Comment prenez-vous soin de vous ?

C’est là une question très importante. Je trouve qu’il est important de prendre soin de soi. Je dispose d’un système de soutien. En exprimant ce que je ressens, cela m’aide à garder les pieds sur terre et à rester en bonne santé mentalement. Lorsqu’on intériorise toutes ses émotions, elles finissent par ressortir de façon négative.

Je fais de l’exercice, je mange sainement et j’essaie de m’appliquer à faire tout ce qui est bon pour mon mental, mon corps et mon âme. J’accepte les mauvais jours ; je trouve qu’en mettant les choses en perspective, cela m’apporte de la gratitude et je pense qu’il y a de très bonnes leçons à en tirer, de choses qui nous font grandir.

Qu’est-ce qui vous a amené à devenir intervenant ? Qu’est-ce qui vous pousse à garder ce rôle ?

J’ai pensé que ce serait une bonne occasion d’être un atout positif dans la collectivité où je vis. Pour ce qui est de ma motivation à continuer, je dirai que j’éprouve beaucoup gratitude. Pour moi, c’est un grand honneur de pouvoir avoir un impact et d’avoir une place dans la vie de quelqu’un.

Intervenant rémunéré de l’année 2023 : Nicoline

La seconde lauréate de l’année dans la catégorie Intervenant rémunéré est Nicoline.

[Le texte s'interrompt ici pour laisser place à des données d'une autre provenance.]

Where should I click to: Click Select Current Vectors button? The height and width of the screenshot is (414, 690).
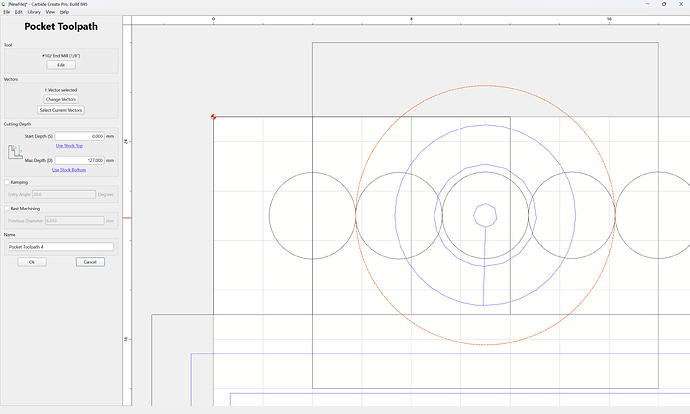click(x=61, y=110)
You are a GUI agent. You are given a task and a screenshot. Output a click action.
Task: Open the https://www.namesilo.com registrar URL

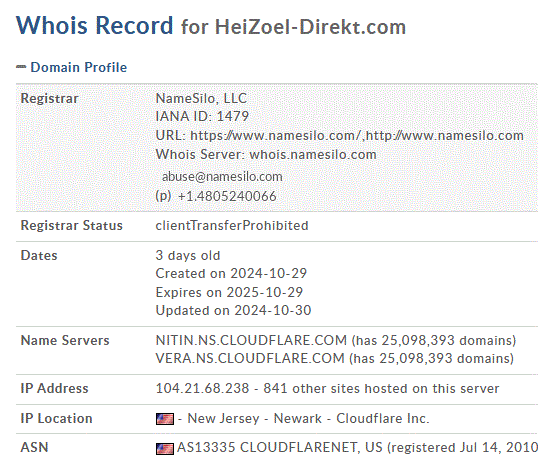click(275, 135)
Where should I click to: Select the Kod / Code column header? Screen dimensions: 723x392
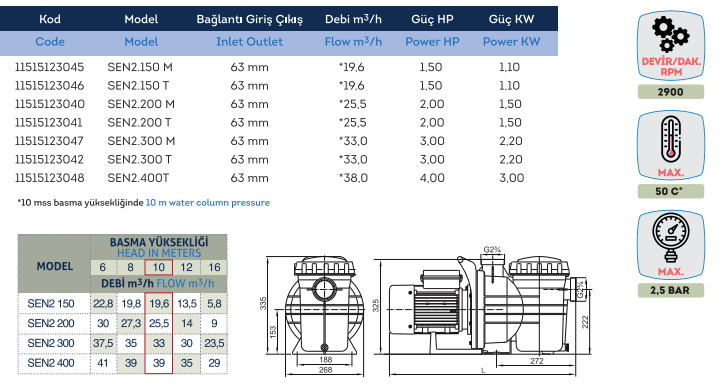tap(50, 30)

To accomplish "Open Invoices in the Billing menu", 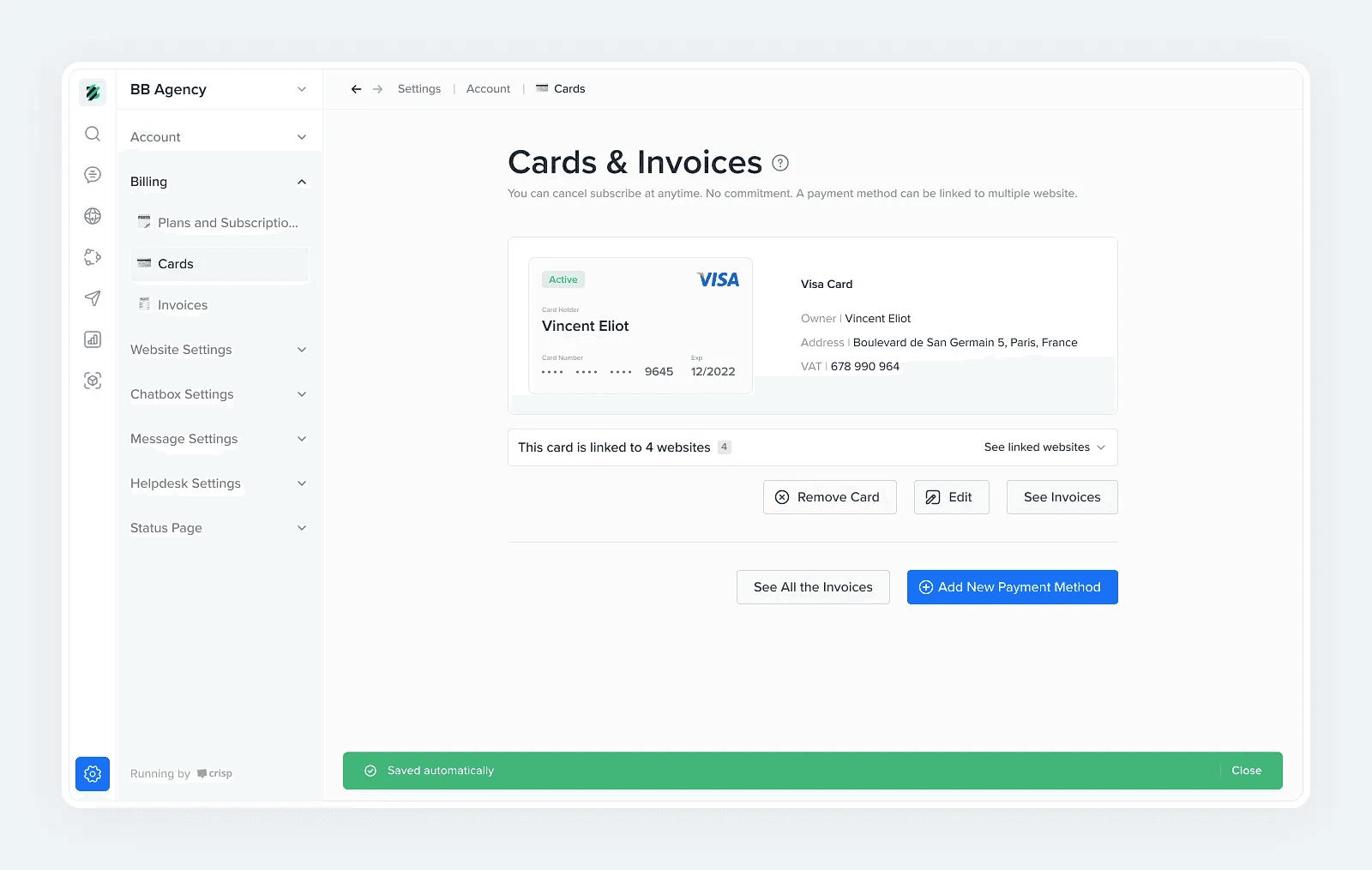I will 183,305.
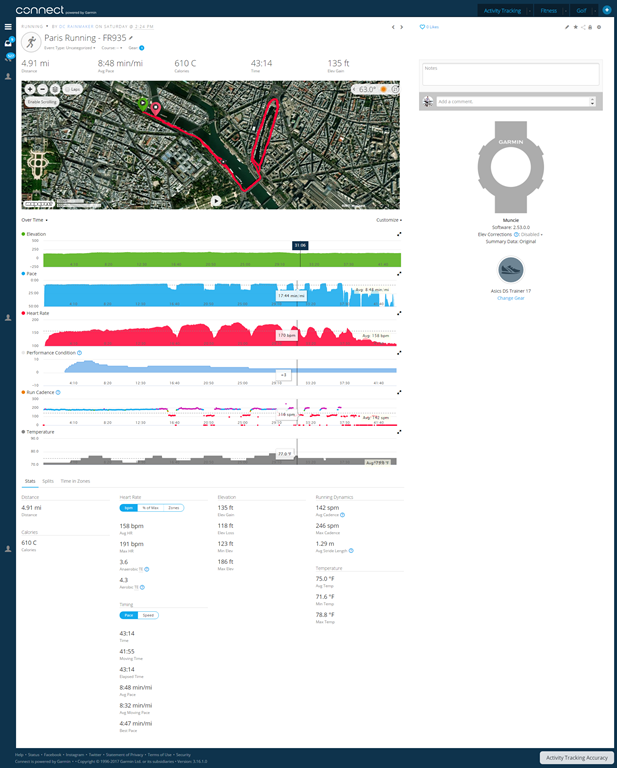This screenshot has width=617, height=768.
Task: Zoom in on the route map
Action: pos(30,89)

Voici ce Mark et Jessica, qui ont proposé sa nomination, ont dit à son sujet : « Nicoline est l’une des membres les plus solides et les plus précieuses de notre équipe. Par sa capacité d’empathie et son aptitude à reconnaître les risques, tout en étant capable de prendre régulièrement des décisions éthiques sous pression, elle illustre parfaitement ce qu’un intervenant efficace doit s’efforcer d’être en cas de crise. Son empathie pour les usagers ne faillit jamais et elle est pour nous l’un des plus grands atouts du centre. »

Voici ce qui motive Nicoline et ses conseils aux intervenants débutants.

Que diriez-vous à quelqu’un qui envisage de devenir intervenant ?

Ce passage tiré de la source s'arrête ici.